REQUIREMENT 1. Copy word for word the part of the passage on California's suitable-seating rules starting with "The reason employers" and going on through "the same violations.".

DOCUMENT SEGMENT.
· · · ·

On July 22, 2015, the California Supreme Court asked the California Labor Commissioner’s Office for guidance on how to interpret the sections of the Industrial Welfare Commission Orders (“Wage Orders”) requiring employers to provide all working employees with suitable seats when the nature of the work reasonably permits the use of seats. The Court requested that the Labor Commissioner provide guidance on how to interpret the phrases, “suitable seats,” “nature of the work,” and “reasonably permits.”
The reason employers need to know the meaning of these phrases is because of the substantial penalties that can result from failing to comply. The Private Attorney Generals Act of 2004 (“PAGA”) allows employees to sue their employers on behalf of themselves and other aggrieved employees for violations of labor laws. A prevailing employee in a PAGA action can recover civil penalties for an employer’s failure to provide suitable seating in the amount of $100 for each aggrieved employee per pay period for the initial violation, and $200 for each employee per pay period for subsequent violations. These penalties are in addition to statutory penalties brought by the employee based on the same violations.
Uncertainty in the Law
The primary question before the Court is whether “nature of the work” refers to individual duties and tasks that an employee performs throughout the day, or if it is a holistic phrase relating to the entire range of an employee’s duties. The second major question is whether, in determining if the “nature of the work reasonably permits the use of seats,” courts should consider the employer’s business judgment as to whether the employee should stand, the physical layout of the workplace, and the physical characteristics of the employee.

· · · ·

REQUIREMENT 2. In the records, write out again only the lines starting with the line with "Given: Click the" and going on through the line with "Looking at the screenshot, I should [268, 133].", with "dimension" replaced by "measurement" and everything else unchanged. Leave the pictures out of your answer.

SUPPLIED INFORMATION.
· · · ·

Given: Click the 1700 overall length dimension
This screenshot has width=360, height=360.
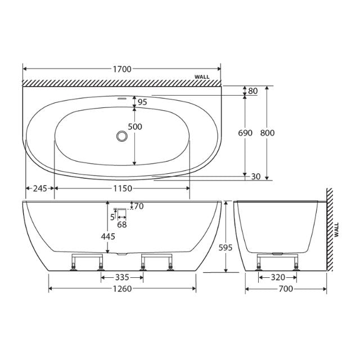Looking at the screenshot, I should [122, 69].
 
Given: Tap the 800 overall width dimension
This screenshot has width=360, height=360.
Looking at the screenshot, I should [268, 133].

· · · ·

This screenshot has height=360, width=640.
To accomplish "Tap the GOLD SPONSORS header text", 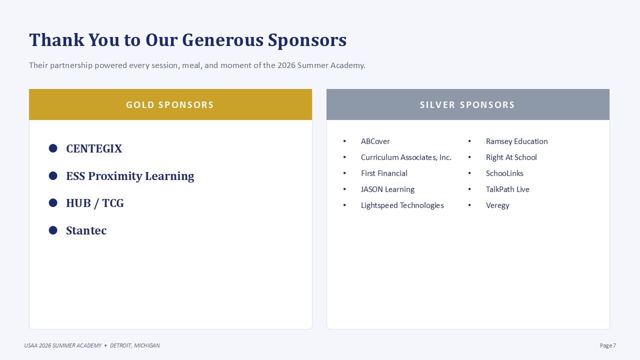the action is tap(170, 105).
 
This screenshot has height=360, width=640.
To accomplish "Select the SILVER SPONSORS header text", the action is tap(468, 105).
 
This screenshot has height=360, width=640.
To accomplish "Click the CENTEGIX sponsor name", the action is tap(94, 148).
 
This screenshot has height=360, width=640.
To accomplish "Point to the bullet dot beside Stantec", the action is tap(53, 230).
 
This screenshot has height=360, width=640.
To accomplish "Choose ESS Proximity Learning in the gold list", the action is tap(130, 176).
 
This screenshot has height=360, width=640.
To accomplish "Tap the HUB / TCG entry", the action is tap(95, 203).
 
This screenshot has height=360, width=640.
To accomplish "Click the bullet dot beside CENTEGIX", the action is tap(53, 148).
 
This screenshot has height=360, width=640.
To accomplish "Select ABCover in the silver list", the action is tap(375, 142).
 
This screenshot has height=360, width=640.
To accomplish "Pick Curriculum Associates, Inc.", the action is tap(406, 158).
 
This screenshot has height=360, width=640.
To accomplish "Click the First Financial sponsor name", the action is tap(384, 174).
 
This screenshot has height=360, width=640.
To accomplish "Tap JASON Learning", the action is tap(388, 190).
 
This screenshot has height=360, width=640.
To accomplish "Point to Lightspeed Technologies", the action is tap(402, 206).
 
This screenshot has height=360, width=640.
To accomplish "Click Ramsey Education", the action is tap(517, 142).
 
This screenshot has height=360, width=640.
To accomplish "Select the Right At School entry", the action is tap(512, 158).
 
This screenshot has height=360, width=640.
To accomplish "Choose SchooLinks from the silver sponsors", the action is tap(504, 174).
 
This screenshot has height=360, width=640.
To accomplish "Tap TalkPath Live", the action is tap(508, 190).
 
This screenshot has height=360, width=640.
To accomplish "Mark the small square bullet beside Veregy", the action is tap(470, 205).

· · · ·

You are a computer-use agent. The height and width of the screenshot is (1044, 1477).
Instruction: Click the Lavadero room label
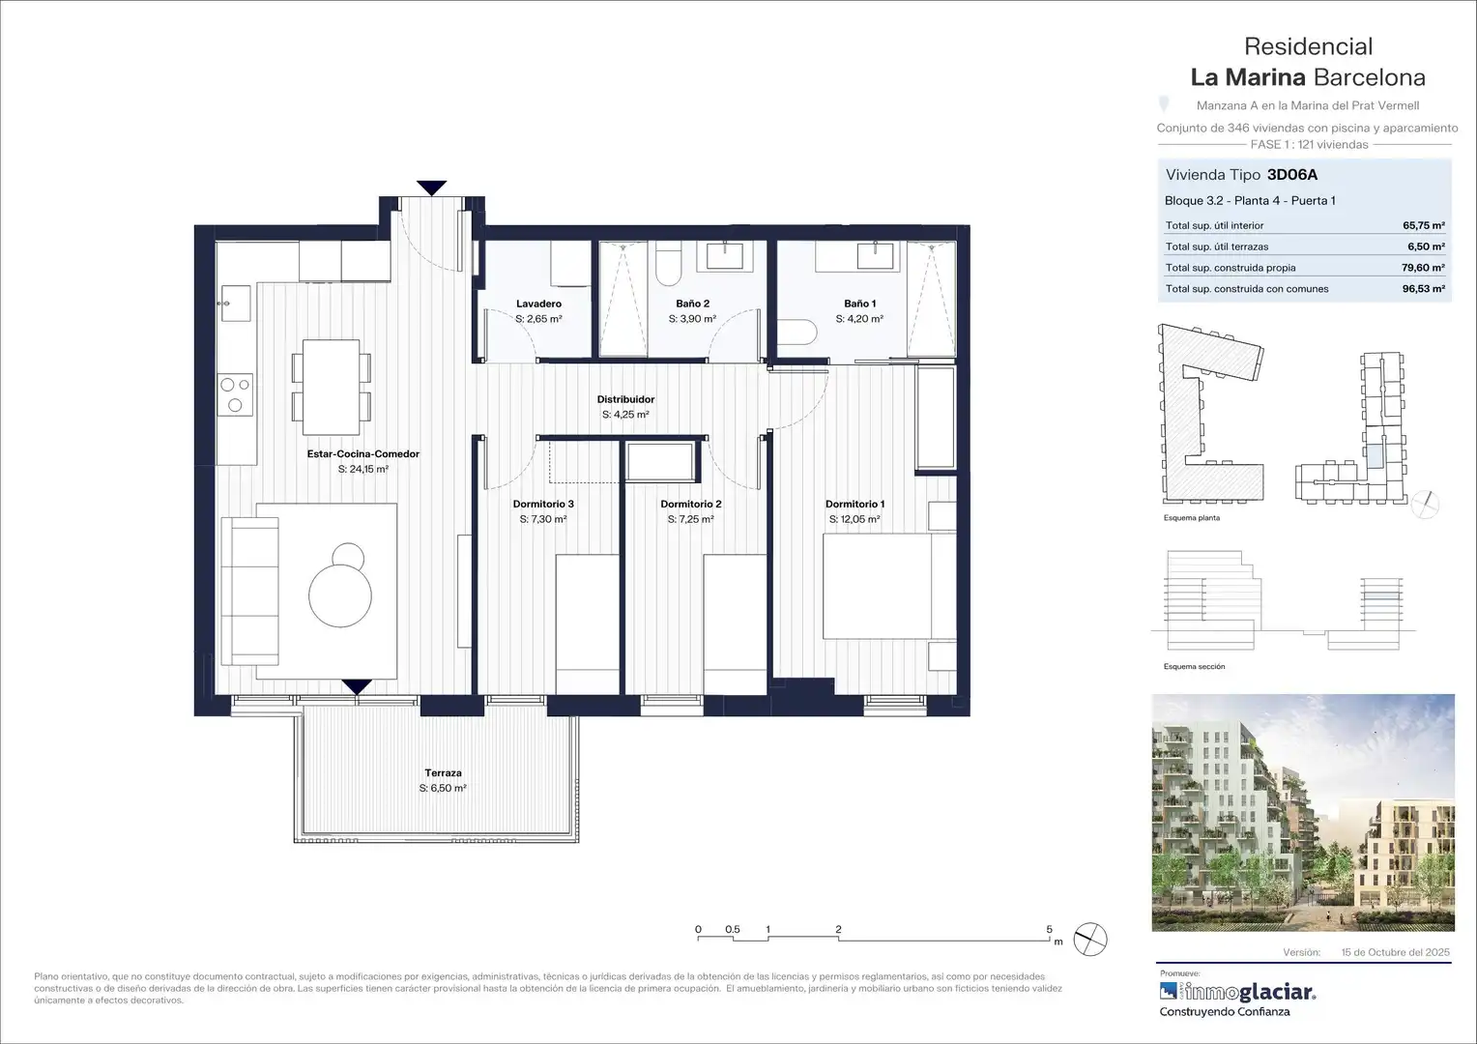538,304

· · · ·

ANSWER 1.
The reason employers need to know the meaning of these phrases is because of the substantial penalties that can result from failing to comply. The Private Attorney Generals Act of 2004 (“PAGA”) allows employees to sue their employers on behalf of themselves and other aggrieved employees for violations of labor laws. A prevailing employee in a PAGA action can recover civil penalties for an employer’s failure to provide suitable seating in the amount of $100 for each aggrieved employee per pay period for the initial violation, and $200 for each employee per pay period for subsequent violations. These penalties are in addition to statutory penalties brought by the employee based on the same violations.

ANSWER 2.
Given: Click the 1700 overall length measurement
This screenshot has width=360, height=360.
Looking at the screenshot, I should [122, 69].
 
Given: Tap the 800 overall width measurement
This screenshot has width=360, height=360.
Looking at the screenshot, I should [268, 133].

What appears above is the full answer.